Backgroun
note – still working on this but chime in if you’re following along or wanna help
We’ve done a few videos lately about
… which is a great resource for building ROCm support in your environment. It is great for getting up and running on Ubuntu 24.04 LTS, and to a lesser extent 25.04, but on bleeding edge distros like Arch with newer kernels it can be a little problematic.
Firstly, there is no warning in the readme in the repo that it really wants cmake
prior to version 4.0, but it can also be a little misleading as to whether or not you need the proprietary AMD driver or if it’ll work with the open source driver. [ I recommend the open source driver and latest kernel / linux-firmware packages, generally, fwiw… ]
The rationale for this guide is to walk through setting up TheRock for gfx1151, for example, on the HP G1A.

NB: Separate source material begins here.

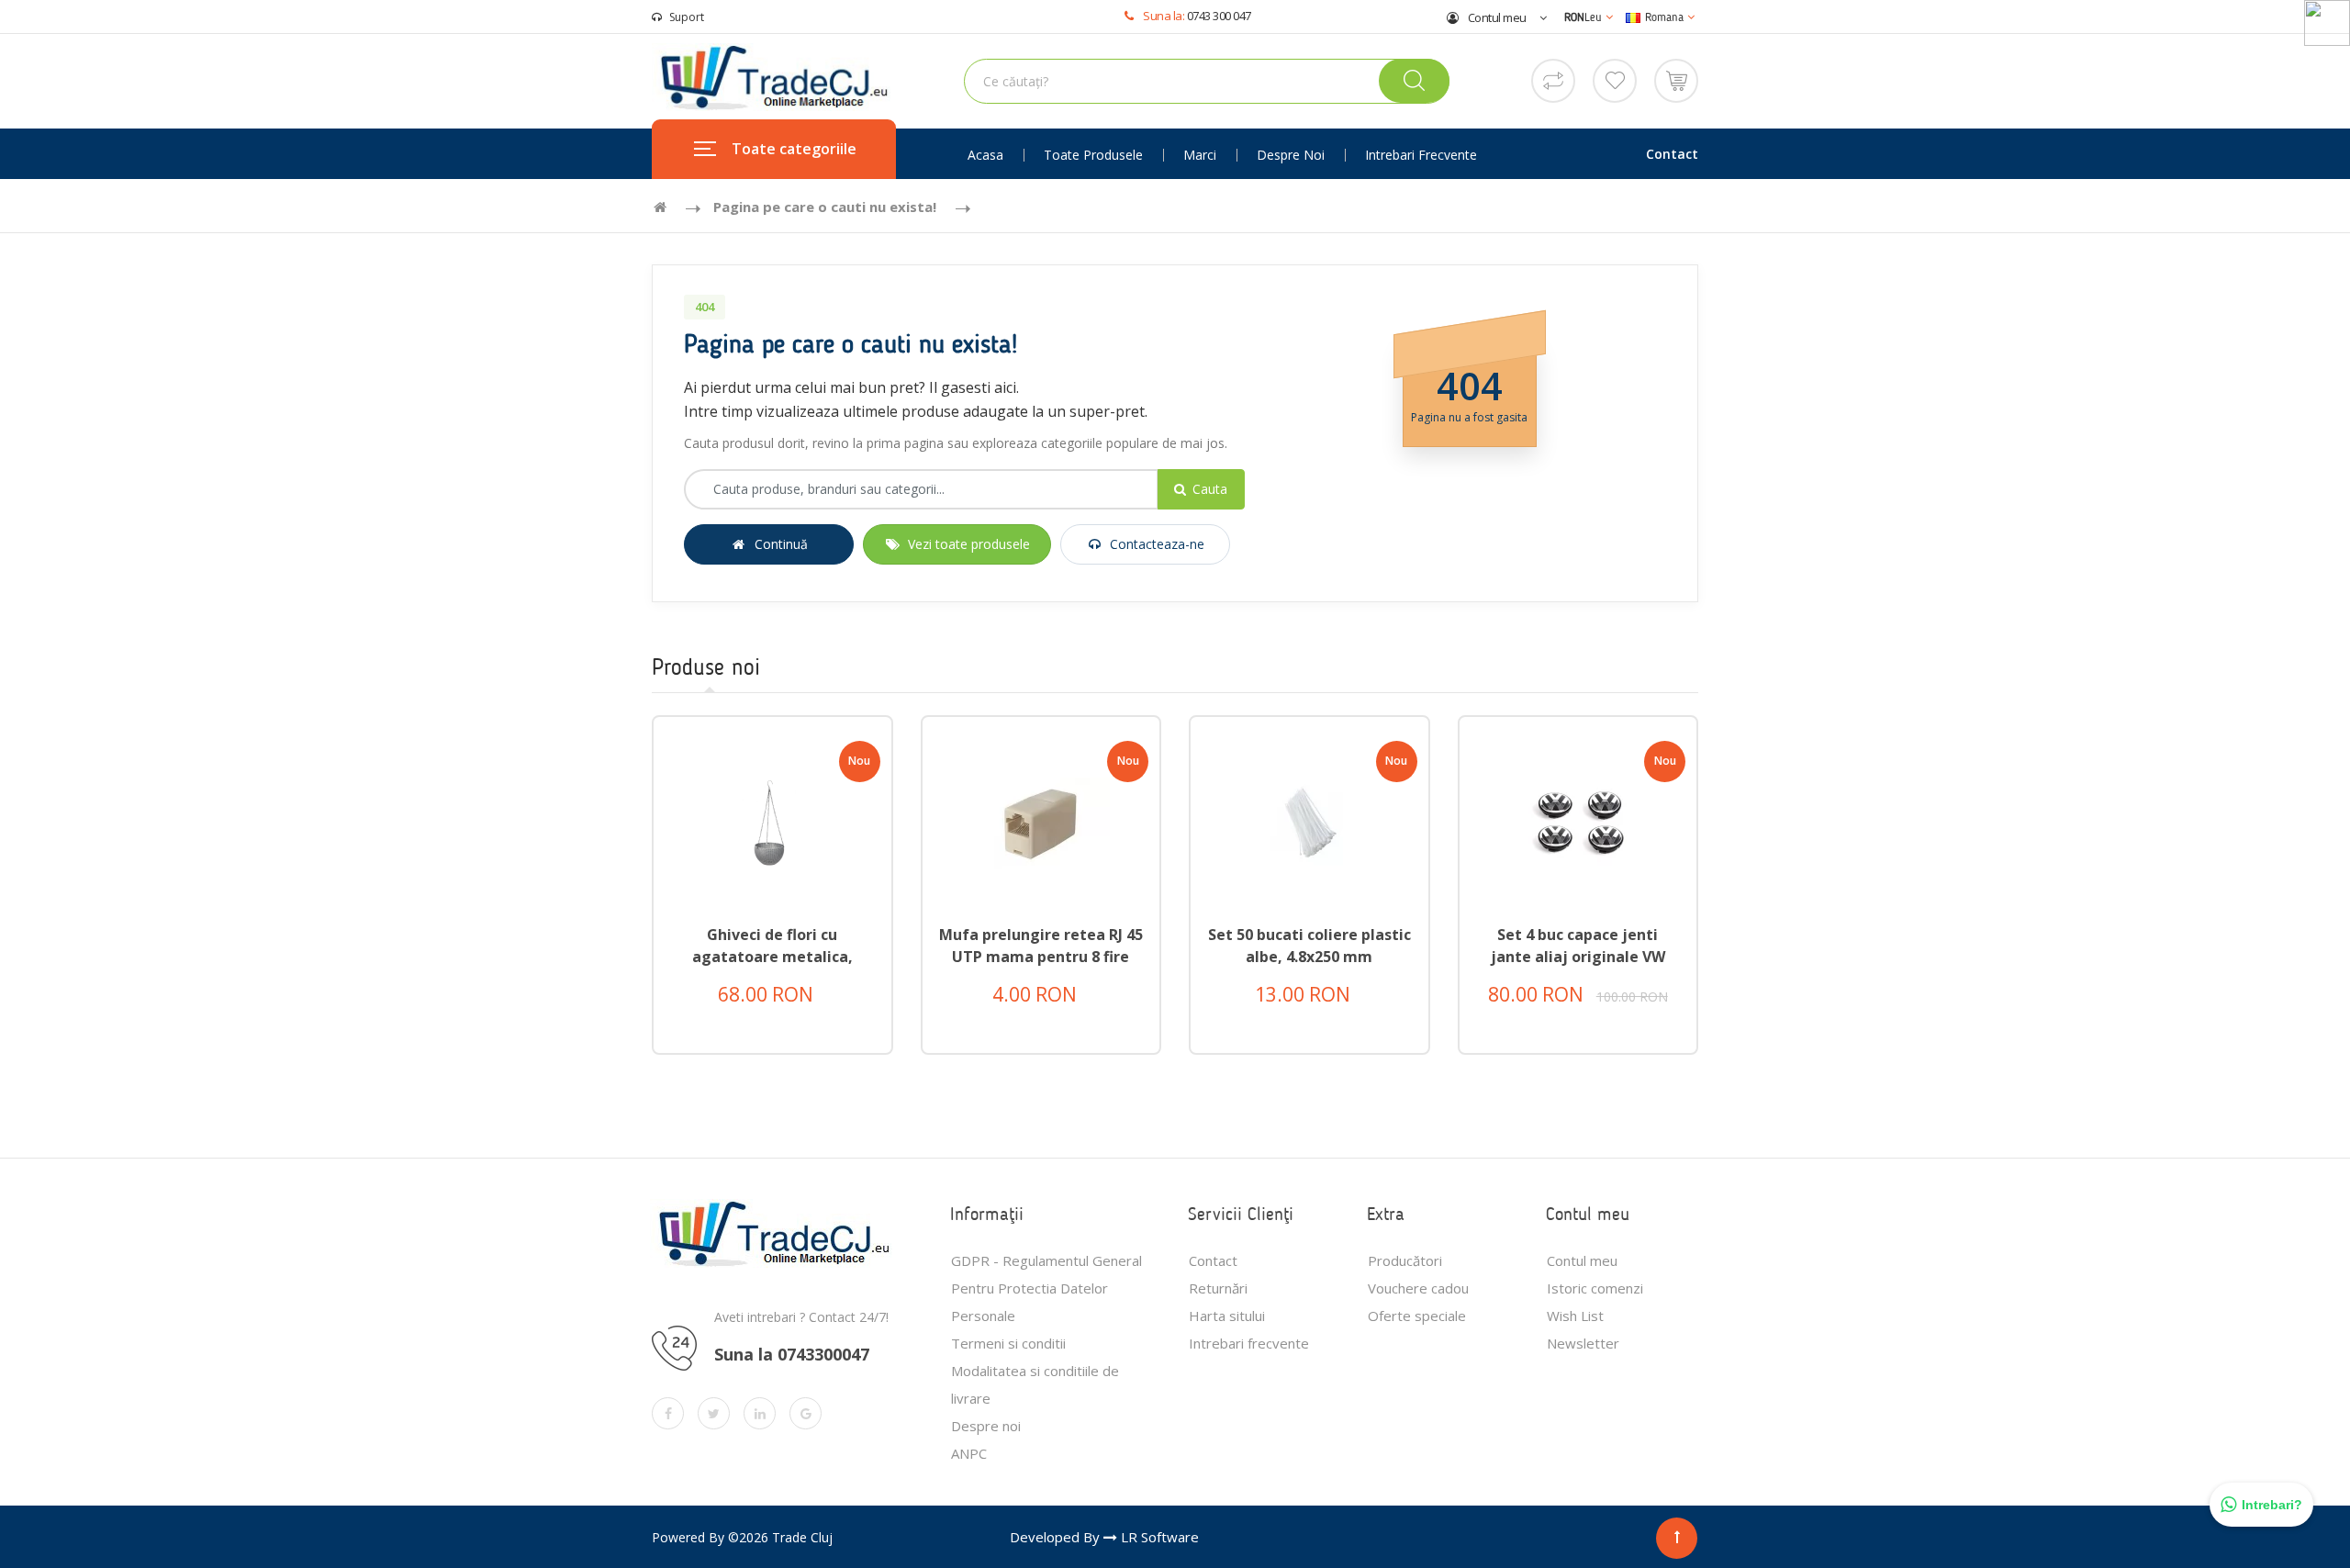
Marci (1199, 155)
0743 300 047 (1219, 15)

This approach is also how you can approach 5-10 tokens/sec on Q4 70b models. Note that I find the Vulkan backend to be faster and more reliable on gfx1151 at least as of the first week of June in 2025.
… this guide should work with this setup, if your setup is this or resembles this.
These patch steps are not necessary on distros like Ubuntu 24.04 LTS.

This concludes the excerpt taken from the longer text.